Le livre comporte un certain nombre d’extraits d’auteurs antiques, soit à travers des citations, soit dans des textes plus longs, comme un passage des Trachiniennes de Sophocle, La Cyropédie de Xénophon, les Métamorphoses d’Ovide, Zeuxis ou Antiochos de Lucien de Samosate, qui reflètent la richesse du thème dans l’antiquité et son exploitation littéraire.

Le centaure médiéval

Si les Pères de l’Église ont analysé la figure du centaure, ce thème connaît un nouvel essor au Moyen-Âge, comme le montre l’étude de Jacqueline Leclercq-Marx. Ils jouent un rôle important dans l’imaginaire médiéval, au même titre que les sirènes, grâce à certains passages des Métamorphoses d’Ovide qui ont contribué à la survie du motif. Comportement brutal et lascif d’un côté, connaissance des étoiles et des plantes et éducateur d’Achille, constituent les deux axes autour desquels s’articule l’image du centaure médiéval. Les Etymologiae d’Isidore de Séville ont grandement permis de connaître le centaure au Moyen Age. Rédigé au VIIe siècle et bourré d’emprunts aux auteurs antiques, ce texte a circulé jusqu’à l’aube des Temps modernes. Son intégration au De natura rerum de Raban Maur a renforcé son impact. Un certain nombre de compilations de l’époque ont aussi joué un rôle. Les manuscrits de l’époque carolingienne en montrent de superbes illustrations.
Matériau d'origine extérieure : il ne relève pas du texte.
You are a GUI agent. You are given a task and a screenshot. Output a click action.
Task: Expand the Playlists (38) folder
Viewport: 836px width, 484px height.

L’autrice recense un certain nombre de figurations exemplaires, avant de s’intéresser à la représentation dans l’art roman de centaures astraux et zodiacaux conformes à l’iconographie traditionnelle. La figuration de centauresses allaitantes présente un rapport ambigu avec l’Antiquité. Mais le centaure médiéval apparaît en général comme un être maléfique, ou symbolise le mal. Très sexués, ils incarnent la violence et la luxure.
On peut recenser dans l’ouvrage dirigé par Alexandre Blaineau des extraits du Livre des monstres, de la lettre apocryphe du prêtre Jean, de l’Enfer de Dante, introduits et commentés. À la Renaissance, le centaure intervient comme une figure ambivalente, qui se décline dans l’art et la littérature. Cette passionnante anthologie offre au lecteur une série de textes et d’expressions et de performances artistiques de la Renaissance à nos jours.

Un beau livre, aussi hybride que son objet, qui révèle de manière aussi subtile que puissante la richesse de la relation entre l’homme et le cheval, dont la figure du centaure, d’une étonnante modernité, constitue la révélation.